Whether this is true for symptomatic patients with or without diabetes, and whether CTCA has incremental value for risk re-assessment in the absence of symptoms, which is currently not recommended, will need further study.

Study limitations

Interpretation of our results requires consideration of the limitations related to registry data, particularly in terms of a potential patient selection bias. While our results cannot be extrapolated to the general diabetic and non-diabetic population, they are hypothesis-generating and deserve future exploration in a larger, multicenter study.

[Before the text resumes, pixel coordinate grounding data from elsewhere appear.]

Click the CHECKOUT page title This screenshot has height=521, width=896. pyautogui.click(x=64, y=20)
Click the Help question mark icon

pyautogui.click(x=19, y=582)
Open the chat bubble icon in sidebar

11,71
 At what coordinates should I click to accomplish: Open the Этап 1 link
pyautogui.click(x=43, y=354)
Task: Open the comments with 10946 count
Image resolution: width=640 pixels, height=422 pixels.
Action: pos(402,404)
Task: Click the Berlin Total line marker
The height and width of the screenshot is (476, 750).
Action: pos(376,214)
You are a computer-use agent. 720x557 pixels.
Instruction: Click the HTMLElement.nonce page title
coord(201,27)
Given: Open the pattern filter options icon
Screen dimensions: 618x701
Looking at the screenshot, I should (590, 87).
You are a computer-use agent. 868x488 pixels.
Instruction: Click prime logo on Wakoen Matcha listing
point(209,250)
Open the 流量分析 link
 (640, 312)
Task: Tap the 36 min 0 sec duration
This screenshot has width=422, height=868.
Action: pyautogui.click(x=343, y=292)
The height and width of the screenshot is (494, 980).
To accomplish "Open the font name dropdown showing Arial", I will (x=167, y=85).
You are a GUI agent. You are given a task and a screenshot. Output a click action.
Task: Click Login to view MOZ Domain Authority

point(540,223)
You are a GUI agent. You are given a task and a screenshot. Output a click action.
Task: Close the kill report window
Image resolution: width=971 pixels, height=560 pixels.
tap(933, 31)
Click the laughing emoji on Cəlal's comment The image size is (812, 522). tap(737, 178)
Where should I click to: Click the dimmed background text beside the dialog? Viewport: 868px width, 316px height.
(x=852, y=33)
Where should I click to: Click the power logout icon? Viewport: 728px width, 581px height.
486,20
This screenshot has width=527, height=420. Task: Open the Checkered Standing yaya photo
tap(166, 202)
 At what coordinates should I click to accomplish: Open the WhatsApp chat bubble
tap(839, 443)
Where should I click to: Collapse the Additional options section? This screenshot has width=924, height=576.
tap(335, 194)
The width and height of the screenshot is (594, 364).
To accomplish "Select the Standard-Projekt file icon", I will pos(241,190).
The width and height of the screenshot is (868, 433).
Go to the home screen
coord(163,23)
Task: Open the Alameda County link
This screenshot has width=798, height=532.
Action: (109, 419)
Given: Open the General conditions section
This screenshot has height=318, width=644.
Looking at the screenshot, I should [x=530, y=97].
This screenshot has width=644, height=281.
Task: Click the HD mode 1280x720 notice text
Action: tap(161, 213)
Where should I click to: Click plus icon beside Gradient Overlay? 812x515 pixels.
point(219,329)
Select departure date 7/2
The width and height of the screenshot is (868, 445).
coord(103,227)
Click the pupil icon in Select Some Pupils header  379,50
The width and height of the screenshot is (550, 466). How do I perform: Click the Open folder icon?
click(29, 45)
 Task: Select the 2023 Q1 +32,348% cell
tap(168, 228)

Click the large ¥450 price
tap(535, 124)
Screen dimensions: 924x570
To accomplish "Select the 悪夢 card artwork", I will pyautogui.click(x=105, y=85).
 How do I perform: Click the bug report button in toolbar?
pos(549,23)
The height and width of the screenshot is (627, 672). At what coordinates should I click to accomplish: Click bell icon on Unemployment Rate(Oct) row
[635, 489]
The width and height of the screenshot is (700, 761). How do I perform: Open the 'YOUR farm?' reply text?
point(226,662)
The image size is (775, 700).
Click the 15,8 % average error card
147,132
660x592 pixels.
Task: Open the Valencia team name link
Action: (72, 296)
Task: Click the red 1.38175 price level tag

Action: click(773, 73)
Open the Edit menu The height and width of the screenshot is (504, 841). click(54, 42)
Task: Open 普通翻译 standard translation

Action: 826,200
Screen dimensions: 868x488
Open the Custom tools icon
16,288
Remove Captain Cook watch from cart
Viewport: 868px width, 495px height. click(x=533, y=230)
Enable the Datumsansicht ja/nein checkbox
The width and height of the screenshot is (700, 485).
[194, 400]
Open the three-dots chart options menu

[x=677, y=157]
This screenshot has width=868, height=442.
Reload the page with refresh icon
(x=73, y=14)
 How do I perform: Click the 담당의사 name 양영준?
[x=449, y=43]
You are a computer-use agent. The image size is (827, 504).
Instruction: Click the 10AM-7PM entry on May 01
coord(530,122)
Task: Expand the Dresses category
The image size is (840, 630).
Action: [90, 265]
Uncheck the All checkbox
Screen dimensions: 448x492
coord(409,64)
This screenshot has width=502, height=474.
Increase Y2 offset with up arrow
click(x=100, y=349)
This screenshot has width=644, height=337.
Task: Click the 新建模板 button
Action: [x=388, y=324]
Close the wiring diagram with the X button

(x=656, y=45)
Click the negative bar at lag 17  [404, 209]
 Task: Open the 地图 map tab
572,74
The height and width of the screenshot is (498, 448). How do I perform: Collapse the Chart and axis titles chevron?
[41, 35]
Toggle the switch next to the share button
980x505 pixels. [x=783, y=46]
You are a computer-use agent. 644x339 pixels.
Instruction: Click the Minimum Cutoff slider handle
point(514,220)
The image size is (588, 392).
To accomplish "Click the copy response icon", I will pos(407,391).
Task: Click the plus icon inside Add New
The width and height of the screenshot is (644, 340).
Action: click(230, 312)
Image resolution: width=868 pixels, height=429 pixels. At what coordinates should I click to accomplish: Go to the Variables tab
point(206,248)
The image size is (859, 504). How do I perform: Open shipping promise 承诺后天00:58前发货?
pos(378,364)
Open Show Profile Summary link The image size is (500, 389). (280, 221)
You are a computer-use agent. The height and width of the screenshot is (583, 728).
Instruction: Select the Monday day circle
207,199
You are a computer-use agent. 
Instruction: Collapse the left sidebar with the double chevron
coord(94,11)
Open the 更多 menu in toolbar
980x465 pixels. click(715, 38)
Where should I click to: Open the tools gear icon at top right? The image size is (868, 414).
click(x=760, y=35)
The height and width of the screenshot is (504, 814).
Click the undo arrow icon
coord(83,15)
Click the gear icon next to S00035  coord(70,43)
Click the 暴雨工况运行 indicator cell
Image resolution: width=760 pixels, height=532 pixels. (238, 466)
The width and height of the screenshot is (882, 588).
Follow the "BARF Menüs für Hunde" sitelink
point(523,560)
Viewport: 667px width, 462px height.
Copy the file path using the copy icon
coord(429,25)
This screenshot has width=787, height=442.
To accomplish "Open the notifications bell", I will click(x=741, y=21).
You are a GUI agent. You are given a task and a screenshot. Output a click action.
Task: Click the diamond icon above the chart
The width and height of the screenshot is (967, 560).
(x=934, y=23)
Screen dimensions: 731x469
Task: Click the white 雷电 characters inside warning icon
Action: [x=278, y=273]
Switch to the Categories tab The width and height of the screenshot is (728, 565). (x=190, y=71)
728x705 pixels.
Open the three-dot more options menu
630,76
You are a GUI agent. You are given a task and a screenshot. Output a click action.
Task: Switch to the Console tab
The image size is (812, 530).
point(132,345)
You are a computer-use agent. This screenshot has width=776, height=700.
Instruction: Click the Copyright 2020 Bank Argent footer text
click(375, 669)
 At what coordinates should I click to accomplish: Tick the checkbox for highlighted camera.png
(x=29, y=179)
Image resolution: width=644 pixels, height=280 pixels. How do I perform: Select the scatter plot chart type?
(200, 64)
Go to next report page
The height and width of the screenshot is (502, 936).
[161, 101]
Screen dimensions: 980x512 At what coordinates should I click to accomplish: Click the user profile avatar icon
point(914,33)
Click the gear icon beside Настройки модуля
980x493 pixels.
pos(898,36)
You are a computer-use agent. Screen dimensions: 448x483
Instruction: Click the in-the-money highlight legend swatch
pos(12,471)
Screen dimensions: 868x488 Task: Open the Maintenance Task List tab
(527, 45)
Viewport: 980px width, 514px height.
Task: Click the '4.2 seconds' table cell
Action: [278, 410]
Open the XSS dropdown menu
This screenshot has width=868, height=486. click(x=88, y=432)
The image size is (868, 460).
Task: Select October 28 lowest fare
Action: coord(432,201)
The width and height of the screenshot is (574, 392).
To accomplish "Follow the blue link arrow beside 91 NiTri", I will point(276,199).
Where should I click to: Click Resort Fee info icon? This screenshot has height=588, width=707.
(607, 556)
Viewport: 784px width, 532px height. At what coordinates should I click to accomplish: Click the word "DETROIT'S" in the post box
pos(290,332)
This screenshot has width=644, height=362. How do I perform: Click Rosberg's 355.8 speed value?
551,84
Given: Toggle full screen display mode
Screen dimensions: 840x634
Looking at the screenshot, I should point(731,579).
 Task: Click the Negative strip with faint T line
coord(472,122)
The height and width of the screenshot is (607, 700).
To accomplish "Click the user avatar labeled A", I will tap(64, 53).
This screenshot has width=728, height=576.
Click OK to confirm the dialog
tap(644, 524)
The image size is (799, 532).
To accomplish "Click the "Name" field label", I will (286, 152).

Furthermore, CTCA findings were not routinely confirmed by invasive coronary angiography, or intra-coronary imaging techniques, although previous comparative studies have shown good correlation of CTCA with invasive angiography [42]. Detailed information concerning the metabolic control of patients, secondary organ damage or presence of autonomic dysfunction was unavailable.

Recent reports have even demonstrated the ability of CTCA to detect differences in coronary plaque characteristics between patients with and without DM [2024]. However, characteristic of plaque composition has not been evaluated in the present population-based study.

In addition, the remaining concern of CTCA regards administration of contrast media and radiation exposure. However, with recent advent of new generation CT scanners and dose-modulation strategies, it will certainly be possible to limit typical effective dose values for dual-source CT and for single source CT in general to below 10 mSv and often to below 5 mSv [43].

Despite these limitations, the current study has the strength of including a larger patient population with respect to previous studies; further researches focused on plaque morphology and composition and on the prognostic importance of coronary stenosis are needed to better understand the role of CTCA for risk stratification in both diabetic and non-diabetic subjects.

Conclusion

CTCA in patients with diabetes and suspected CAD shows significantly more plaque and obstructive disease compared to patients without diabetes, which is independent of presenting symptoms and traditional risk factors. Contrary to non-diabetics, a low or negative calcium score does not rule out obstructive coronary artery disease in patients with diabetes mellitus.